And a big Texas ‘Howdy!”
Hi readers. Thanks for coming by for a read this morning.
Back in the bad old days between the Korean War and the Vietnam War a person could land himself in a peck of trouble for saying he was a Communist. My granddad was a man crosswise with the world, and one day in a cafe in Dora, New Mexico, a bunch of farmers were talking about the Communists, and Papa announced he was one. Proceeded to debate the matter with the entire cafe.
Point-by-point. He didn’t have any friends around there anyway, but doing that didn’t win him any.
Wasn’t long before he had himself a visit from two FBI agents. Said they’d had a report he was an atheistic Communist. Which thoroughly pissed him off.
So Papa began studying Communism, began building all manner of reasons Communism was better than representative democracy. Which he was happy to pass on to my young crosswise-with-the-Universe mind.
Sophomore, or Junior year of high school I entered a class on government being taught by Ira Bogard. Me being the smartass trouble maker I was, and being generally an outcast, a few days into the semester I answered a question by saying I was a Communist. Mister Bogard paused and glared at me, then went on with what he’d been saying.

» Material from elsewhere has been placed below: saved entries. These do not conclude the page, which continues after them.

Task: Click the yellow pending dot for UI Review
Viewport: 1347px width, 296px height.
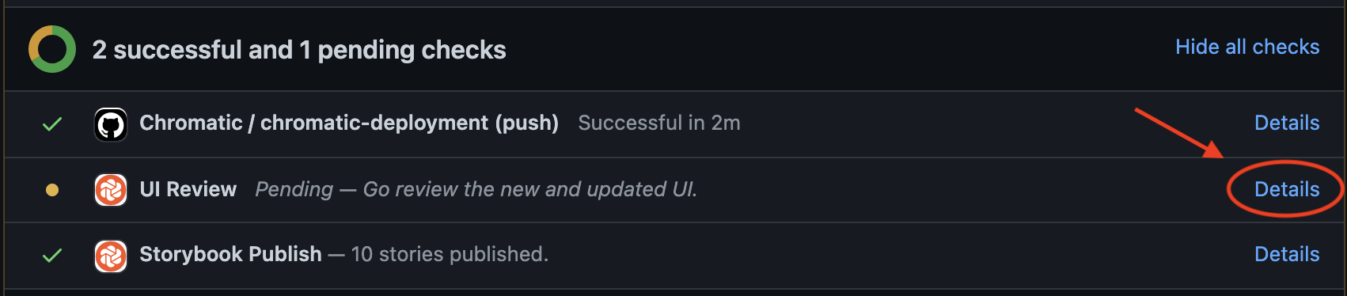Action: tap(52, 190)
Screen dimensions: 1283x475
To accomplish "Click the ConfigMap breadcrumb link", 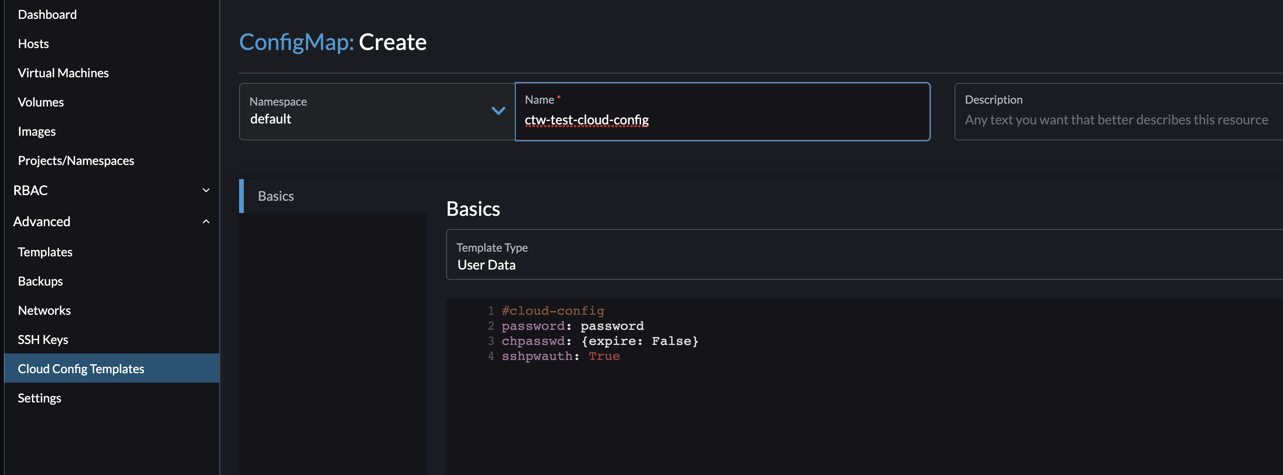I will tap(296, 42).
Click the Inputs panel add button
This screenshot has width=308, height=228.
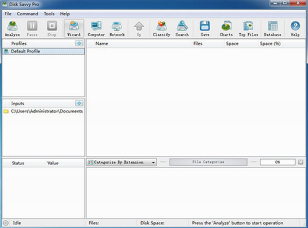[x=79, y=103]
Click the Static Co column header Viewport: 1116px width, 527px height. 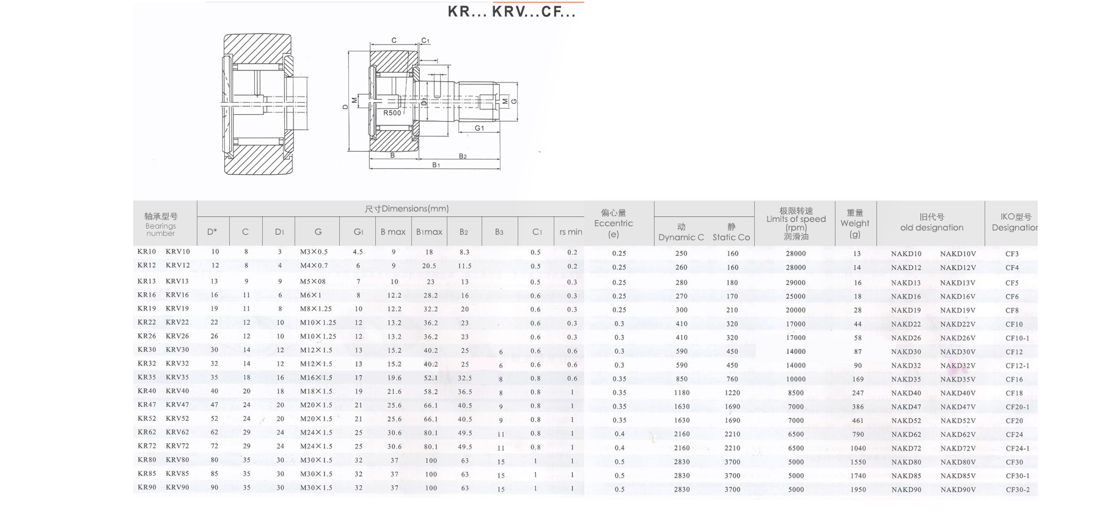point(731,232)
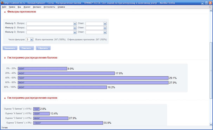Open Фильтр 1 Вопрос dropdown
This screenshot has width=213, height=130.
(75, 23)
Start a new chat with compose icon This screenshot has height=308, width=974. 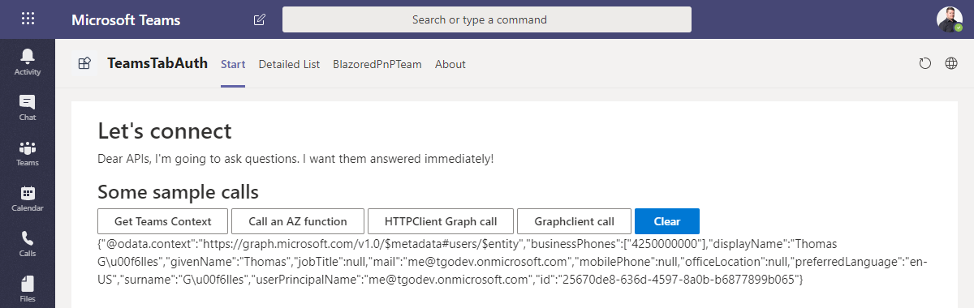click(x=259, y=19)
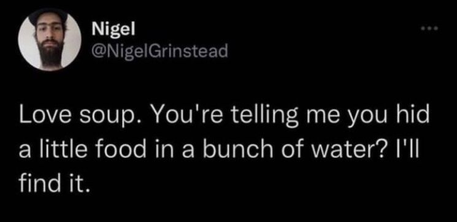Click the display name Nigel
The width and height of the screenshot is (457, 222).
click(113, 29)
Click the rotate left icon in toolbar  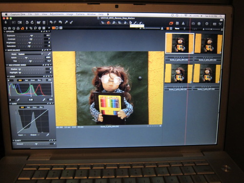coord(27,22)
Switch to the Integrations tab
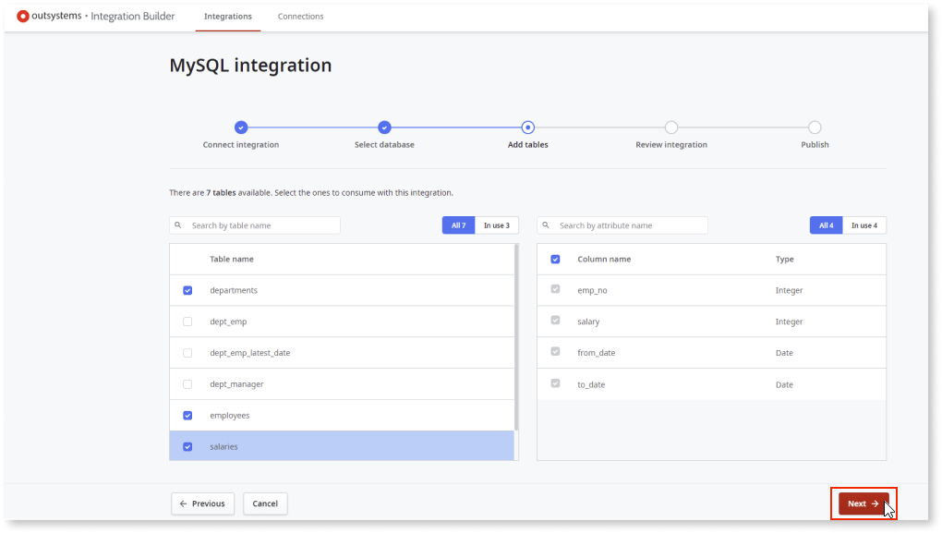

But at the end of class he was assigning the class an essay. Except me. He pointed to me and told me to give him five pages explaining why I was a Communist.
I turned it in on time, and a few days later he handed it back to me with questions in the margins: “How do you explain the Siberian camps?” “How do you explain Stalin?” “Why do you say Roosevelt’s New Deal was Communism in disguise?” 5 pages.
This went on the whole semester. The only essays I wrote were answers to his questions about Communism. Naturally I consulted my granddad every chance I got, but I also spent a lot of time in the library, even had to visit the ENMU library to get answers to some of his questions.
Hell of a good teacher. I still smile thinking about him.